European Union regulatory authorities will tomorrow block Hutchison Whampoa's proposed £10.25 billion ($15 billion) takeover of Telefónica's UK business, according to a report from the Wall Street Journal (WSJ).
Two sources familiar with the matter have told the WSJ that Hutchison Whampoa Ltd. (Hong Kong: 0013; Pink Sheets: HUWHY) has failed to address concern within the European Commission (EC) that a deal would lead to higher prices and less choice for consumers in the UK telecom market.
While O2 is currently the second largest of the country's four nationwide MNOs, and 3 the smallest, a merger of the two players would produce a new market leader and leave the country with just three infrastructure-based service providers in total.
EE , the current market leader, was acquired by fixed-line incumbent BT Group plc (NYSE: BT; London: BTA) earlier this year in a £12.5 billion ($18.3 billion) deal, leaving Vodafone UK as the other network operator.

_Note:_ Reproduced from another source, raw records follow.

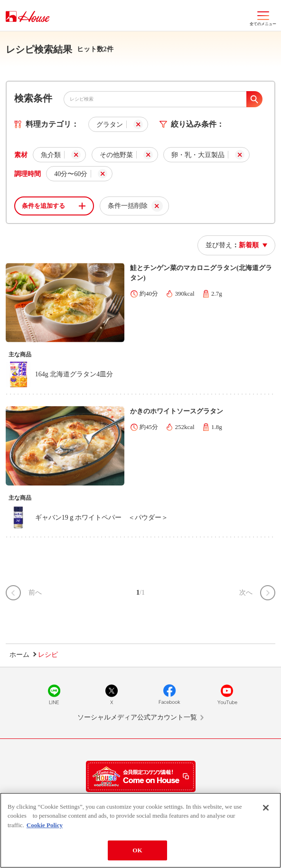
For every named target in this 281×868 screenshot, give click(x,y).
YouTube (227, 694)
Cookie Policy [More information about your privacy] (45, 825)
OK (137, 850)
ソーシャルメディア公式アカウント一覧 (137, 717)
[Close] (266, 808)
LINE (54, 694)
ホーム (19, 654)
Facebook (169, 694)
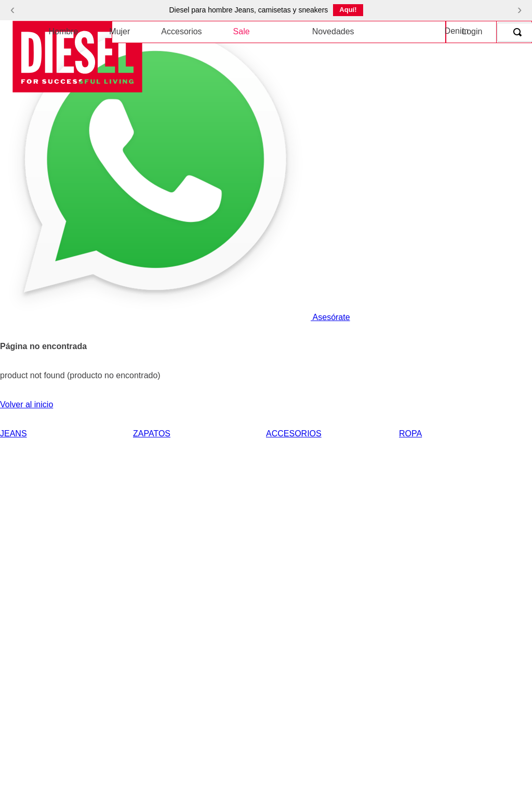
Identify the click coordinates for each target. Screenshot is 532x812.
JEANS (14, 433)
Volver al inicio (26, 404)
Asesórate (175, 317)
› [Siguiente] (520, 9)
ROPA (410, 433)
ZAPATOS (152, 433)
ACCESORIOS (294, 433)
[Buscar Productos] (520, 32)
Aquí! (348, 9)
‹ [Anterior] (12, 9)
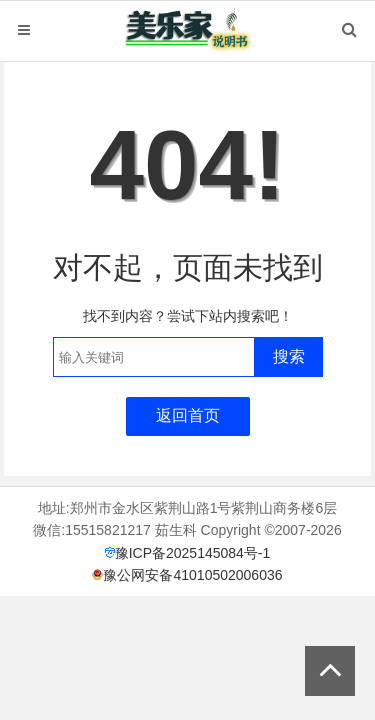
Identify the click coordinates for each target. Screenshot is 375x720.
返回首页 (188, 415)
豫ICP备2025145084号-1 (193, 553)
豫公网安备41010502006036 (192, 575)
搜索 (289, 356)
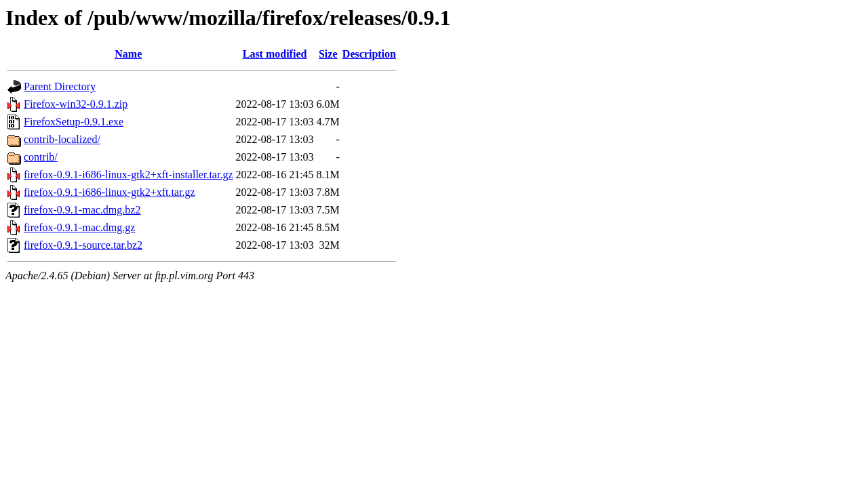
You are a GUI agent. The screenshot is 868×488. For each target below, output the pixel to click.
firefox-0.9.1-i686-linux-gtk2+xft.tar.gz (109, 192)
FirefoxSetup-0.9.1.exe (73, 121)
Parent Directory (60, 86)
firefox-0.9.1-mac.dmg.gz (79, 227)
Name (128, 54)
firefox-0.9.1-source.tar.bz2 (83, 245)
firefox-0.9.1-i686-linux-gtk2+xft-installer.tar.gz (128, 174)
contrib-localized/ (62, 139)
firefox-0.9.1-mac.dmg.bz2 (82, 209)
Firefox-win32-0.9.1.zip (75, 104)
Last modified (275, 54)
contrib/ (41, 157)
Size (328, 54)
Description (369, 54)
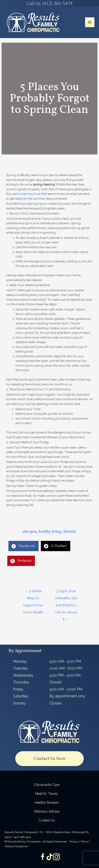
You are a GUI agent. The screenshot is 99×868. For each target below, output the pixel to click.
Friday (18, 689)
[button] (50, 758)
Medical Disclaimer (16, 846)
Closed (55, 682)
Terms (84, 841)
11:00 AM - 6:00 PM (66, 668)
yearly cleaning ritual (26, 193)
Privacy (74, 841)
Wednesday (23, 675)
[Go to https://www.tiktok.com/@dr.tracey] (50, 857)
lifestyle (70, 532)
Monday (20, 661)
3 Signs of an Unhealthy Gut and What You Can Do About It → (66, 592)
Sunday (20, 703)
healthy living (50, 532)
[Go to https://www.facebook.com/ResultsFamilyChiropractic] (43, 857)
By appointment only (67, 696)
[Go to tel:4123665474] (50, 3)
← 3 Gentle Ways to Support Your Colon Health (33, 592)
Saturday (21, 696)
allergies (30, 532)
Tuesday (20, 668)
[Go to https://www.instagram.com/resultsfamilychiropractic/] (56, 857)
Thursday (21, 682)
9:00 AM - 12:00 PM (66, 689)
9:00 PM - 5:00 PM (65, 675)
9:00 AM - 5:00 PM (65, 661)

Hutchison has offered to make a number of concessions to get the deal approved, including selling space on the combined network to mobile virtual network operators such as pay-TV giant Sky . (See Hutchison Offers Major Concessions to Seal 3/O2 Deal.)

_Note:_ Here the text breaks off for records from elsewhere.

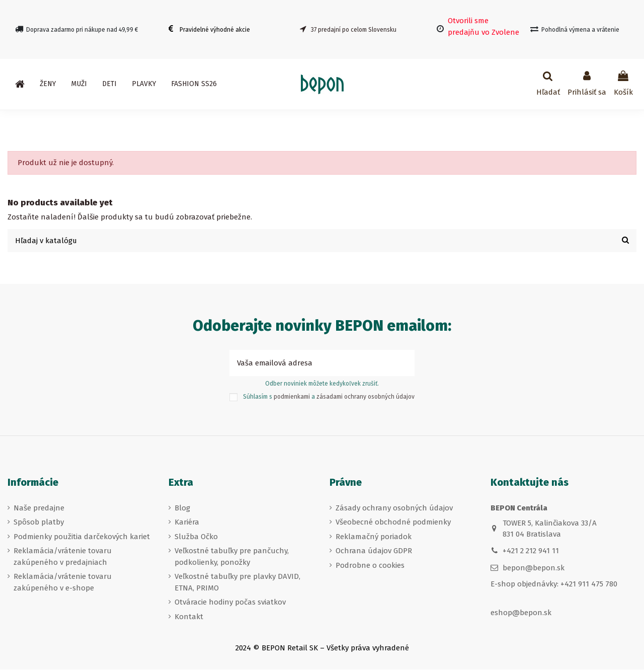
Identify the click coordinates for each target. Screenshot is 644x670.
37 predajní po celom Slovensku (354, 30)
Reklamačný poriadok (373, 537)
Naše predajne (39, 508)
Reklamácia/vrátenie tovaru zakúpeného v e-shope (62, 582)
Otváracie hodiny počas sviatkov (230, 603)
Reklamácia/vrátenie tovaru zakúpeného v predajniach (62, 557)
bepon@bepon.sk (533, 568)
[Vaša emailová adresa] (310, 363)
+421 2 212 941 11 (531, 551)
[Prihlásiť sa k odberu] (403, 363)
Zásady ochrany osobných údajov (394, 508)
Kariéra (187, 523)
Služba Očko (196, 537)
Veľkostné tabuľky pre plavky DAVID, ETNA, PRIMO (237, 582)
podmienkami (292, 397)
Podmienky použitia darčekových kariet (82, 537)
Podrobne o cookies (370, 565)
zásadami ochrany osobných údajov (365, 397)
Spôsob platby (39, 523)
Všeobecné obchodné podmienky (393, 523)
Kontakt (189, 617)
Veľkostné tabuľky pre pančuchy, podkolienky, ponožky (231, 557)
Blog (182, 508)
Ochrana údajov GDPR (374, 551)
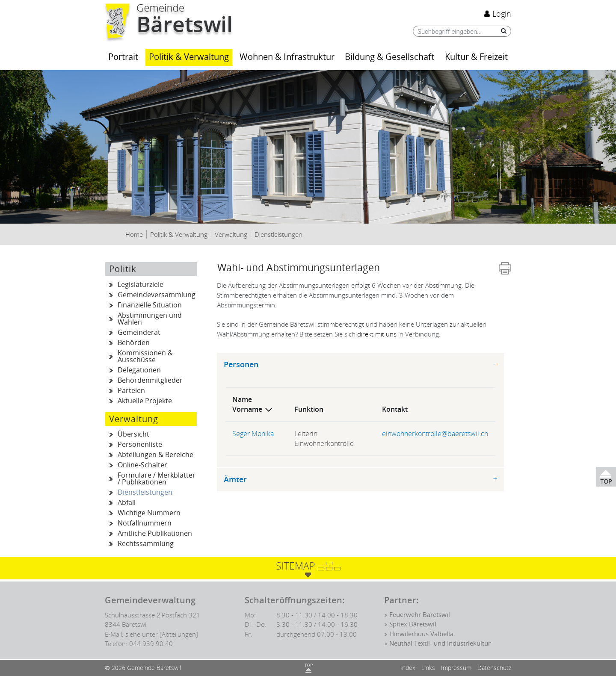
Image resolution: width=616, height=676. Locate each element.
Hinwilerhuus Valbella (421, 634)
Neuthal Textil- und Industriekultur (440, 644)
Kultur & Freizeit (476, 57)
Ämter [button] (235, 479)
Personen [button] (241, 364)
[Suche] (501, 31)
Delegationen (139, 370)
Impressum (456, 667)
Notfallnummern (145, 523)
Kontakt (395, 409)
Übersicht (133, 434)
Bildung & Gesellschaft (389, 57)
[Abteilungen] (179, 634)
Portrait (123, 57)
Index (408, 667)
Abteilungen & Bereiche (155, 455)
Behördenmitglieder (150, 380)
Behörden (133, 342)
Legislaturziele (140, 284)
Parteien (131, 390)
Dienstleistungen (157, 493)
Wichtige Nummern (149, 513)
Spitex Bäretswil (413, 624)
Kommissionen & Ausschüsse (145, 356)
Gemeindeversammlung (157, 295)
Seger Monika (253, 434)
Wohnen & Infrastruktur (287, 57)
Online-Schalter (142, 465)
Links (428, 667)
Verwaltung (133, 419)
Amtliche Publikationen (155, 533)
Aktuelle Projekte (145, 401)
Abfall (127, 502)
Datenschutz (494, 667)
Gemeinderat (139, 332)
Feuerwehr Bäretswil (420, 615)
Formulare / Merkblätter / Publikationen (157, 478)
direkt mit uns (377, 334)
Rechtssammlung (145, 543)
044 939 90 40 (151, 644)
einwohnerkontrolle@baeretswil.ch (435, 434)
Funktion (309, 409)
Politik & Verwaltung (189, 57)
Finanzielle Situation (150, 305)
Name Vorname (247, 404)
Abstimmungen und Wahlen (150, 319)
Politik (123, 269)
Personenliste (140, 444)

Despite its efforts, competition authorities in the UK have continued to speak out against the deal, arguing it would damage competitiveness in the UK telecom sector. (See Eurobites: Merger of O2 & 3 Is a Bad Idea, UK Tells EC, Eurobites: O2 & 3 May Not Become One and Orange & Hutch: A Tale of Two Takeovers.)
The European Commission, meanwhile, has recently taken a dim view of in-country mobile consolidation in the region: Its apparent opposition to a merger between Telenor Group (Nasdaq: TELN) and Telia Company (formerly TeliaSonera) in Denmark ultimately prompted those players to abandon their plans.
Even so, several analysts have argued in favor of a deal, with Northstream 's Bengt Nordström saying that blocking it will send a negative signal to the investment community.
In Nordström's view, a tie-up between 3 and O2 would provide a counterweight to BT, which now towers over rivals in the fixed and mobile markets following its EE takeover. The Northstream CEO believes regulatory opposition to Hutchison's move will lead to cost cutting, outsourcing and less investment in future.
Spain's Telefónica was last month reported to be considering fresh options for the disposal of O2, including selling the business to a private equity company or Liberty Global Inc. (Nasdaq: LBTY), the owner of UK cable operator Virgin Media Inc. (Nasdaq: VMED). (See Telefónica Eyes Alternative Buyers for UK Biz – Report.)
Telefónica sees the deal largely as a means of reducing net debts, which had ballooned to nearly three times its annual operating income (before depreciation and amortization) in December -- way in excess of its target ratio of 2.35.